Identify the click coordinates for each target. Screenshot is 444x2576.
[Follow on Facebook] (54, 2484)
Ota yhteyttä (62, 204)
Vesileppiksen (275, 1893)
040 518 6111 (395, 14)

○ ○ ○ ○ ○ ○ ○

◆ **PROBLEM DETAILS**
Line by line, retype the entire listing exactly.

◆ **RESULT OF THE TASK**
Identify the click coordinates for each target. Screenshot is 444x2576.
[Follow on Facebook] (54, 2484)
Ota yhteyttä (62, 204)
Vesileppiksen (275, 1893)
040 518 6111 (395, 14)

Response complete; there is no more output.